Every OS that supports BLE caches parts of your device's profile. It's a method to save power and time by caching values that don't change very often. But what happens when the values change? If you're not careful, you can end up rendering your product useless.
Between new features and our firmware update process, the GATT table on the Bean changes often. We had a couple of 'interesting' weeks figuring out how this works on iOS, Android, and OS X. Read on to hear how we deconstructed the caching process, discovered some bugs, and got a few more gray hairs in the process.
A few weeks ago, Steve, one of our software engineers, was testing the Over-The-Air Firmware Update feature in the Android Bean loader. He noted that the Bean was returning a strange set of characters for the Hardware Revision number. As a result, he could not detect whether it was a Bean or Bean+. Sounds like a firmware problem, right?
Well, the Bean firmware can only return a hardcoded string of bytes. Plus, the firmware was previously tested intensively by the iOS and OS X Bean loaders, so if it was a firmware bug, how could it exist for so long without us knowing about it?
Kianoosh after round 1 of our caching woes.
The classic Software vs Firmware showdown
Steve started logging the bytes he received across various versions of the firmware image. Lo and behold, Android was returning strange values for the latest released firmware.
My first thought was that the firmware had finally given up and I needed to put in my two weeks notice. But I love my job, so my second thought was to look for a non-firmware culprit. I took my iPhone out and fired up the LightBlue Explorer app as I often do to relax after a long day of work.
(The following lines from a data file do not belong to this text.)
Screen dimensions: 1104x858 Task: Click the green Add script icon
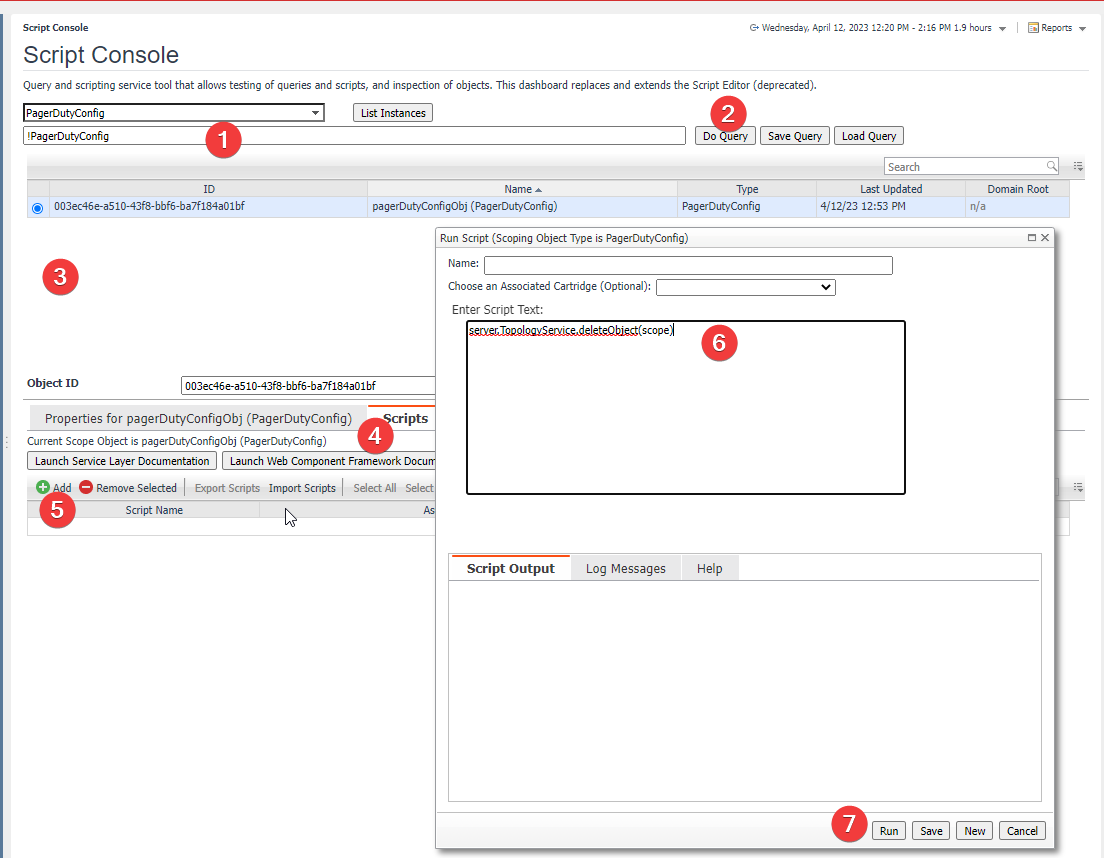[43, 488]
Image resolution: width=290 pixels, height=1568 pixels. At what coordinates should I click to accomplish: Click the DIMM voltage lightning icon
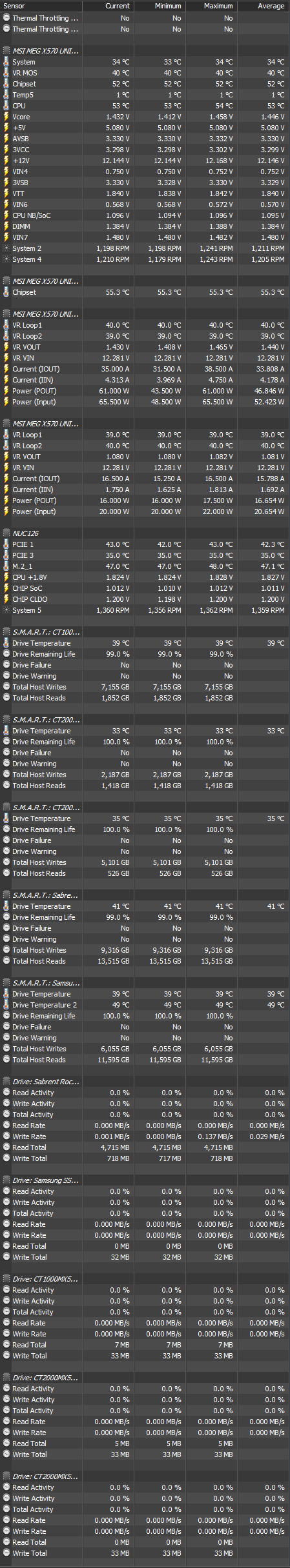point(6,226)
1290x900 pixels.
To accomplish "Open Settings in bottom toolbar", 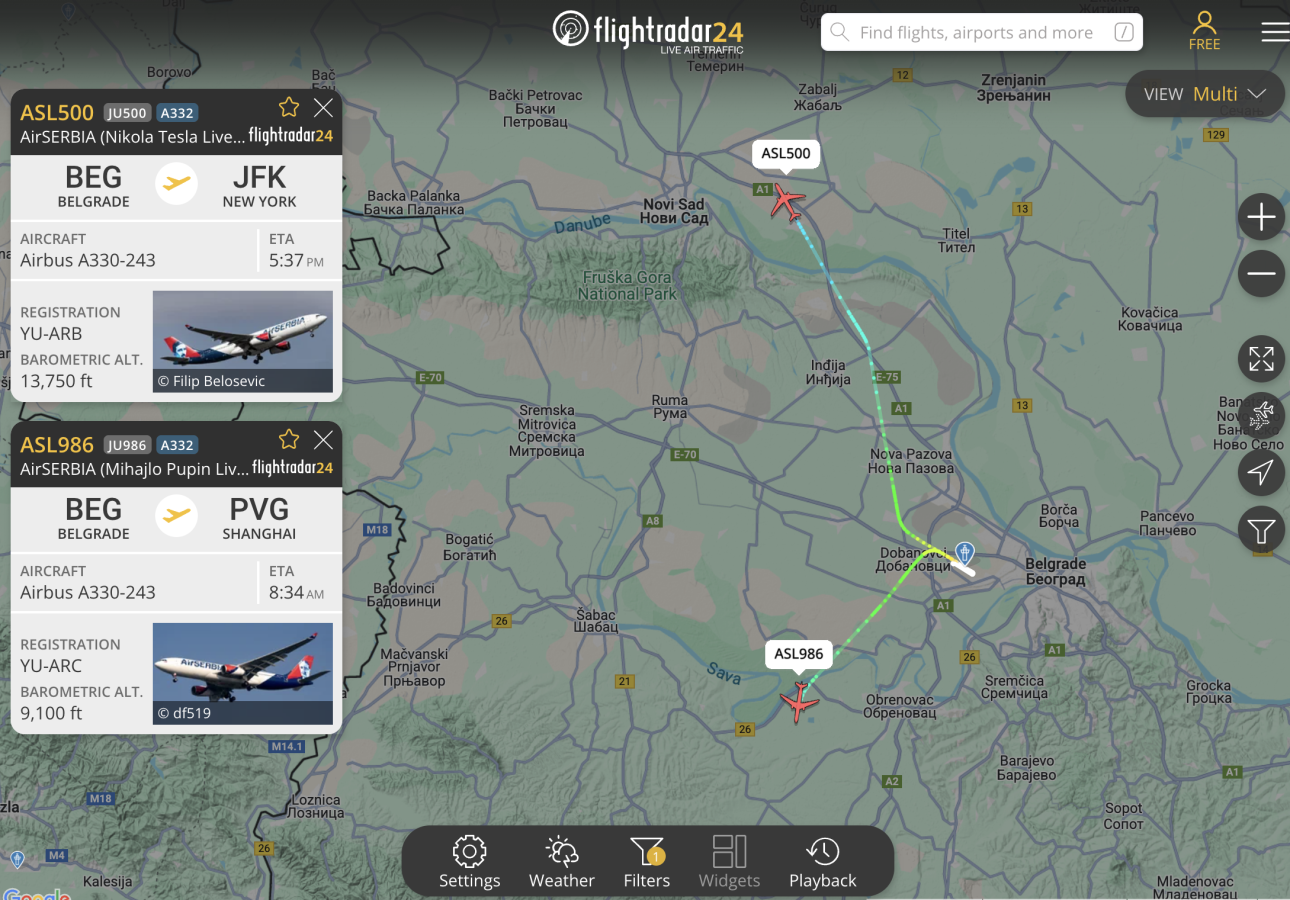I will coord(469,862).
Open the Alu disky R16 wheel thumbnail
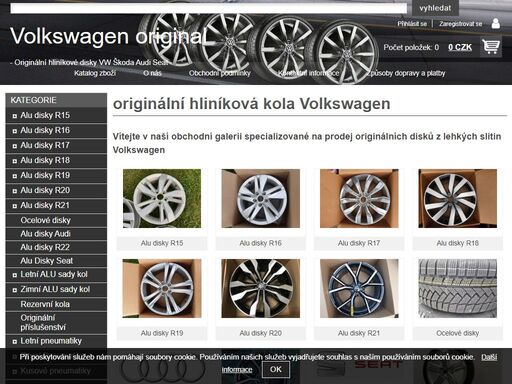 click(x=260, y=198)
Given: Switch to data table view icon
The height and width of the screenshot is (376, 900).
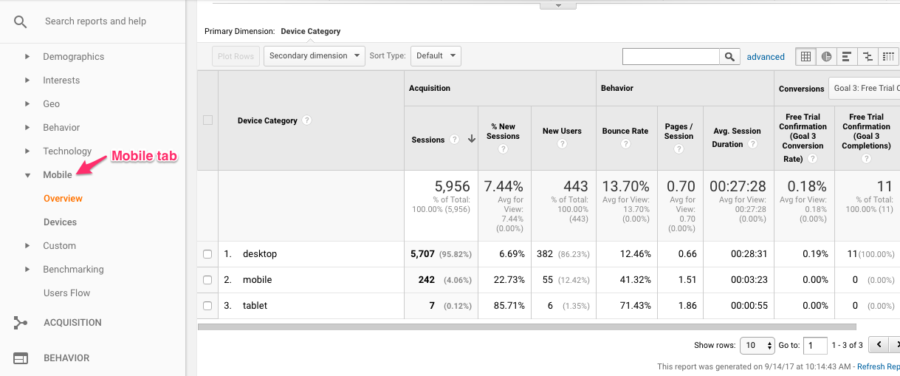Looking at the screenshot, I should click(805, 56).
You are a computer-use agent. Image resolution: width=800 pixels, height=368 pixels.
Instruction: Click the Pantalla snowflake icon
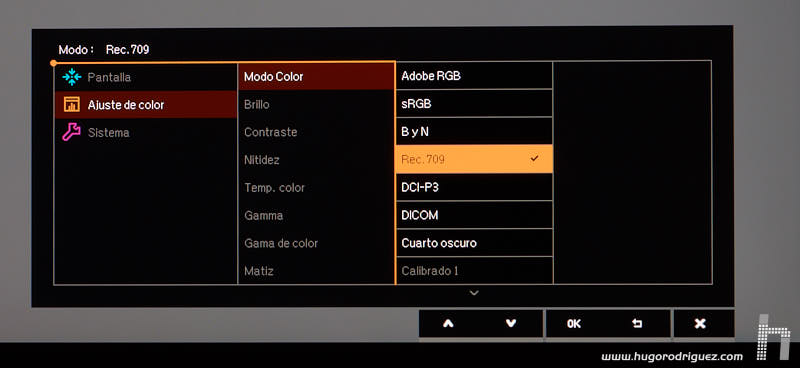click(72, 77)
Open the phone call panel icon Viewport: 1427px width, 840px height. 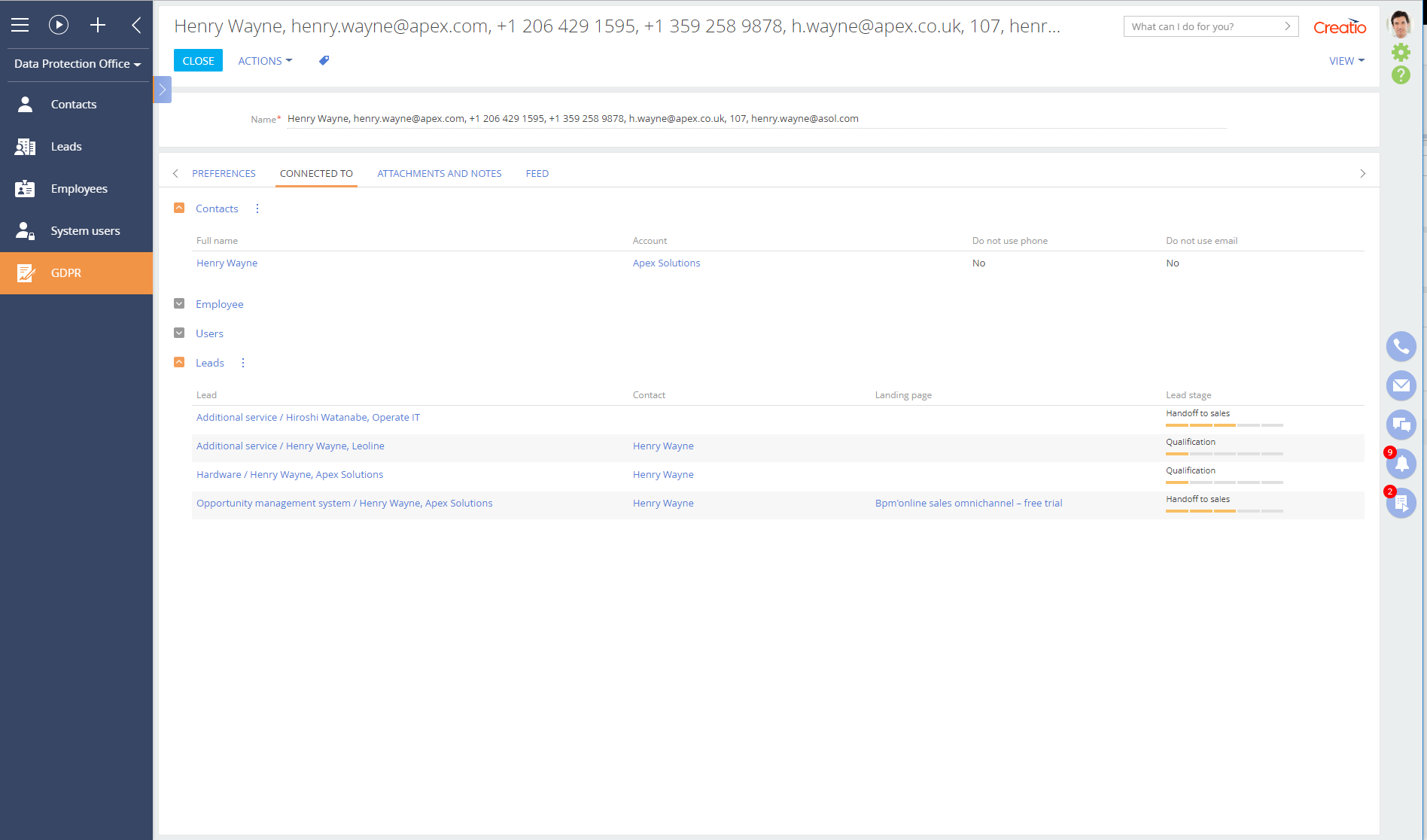click(1401, 346)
Sigh of relief. LightBlue Explorer returned the expected values and I was happy.
So we fired up the Bluetooth Packet Analyzer. Android was sending read requests with the wrong handles.
But why? Why the wrong handles?
Steve and I puffed on our pipes, pondering the problem. We noticed that Android was not "Walking the GATT" or discovering services before sending the read requests. Steve connected to another Bean with the same firmware and the returned values were correct, but what was special about this Bean?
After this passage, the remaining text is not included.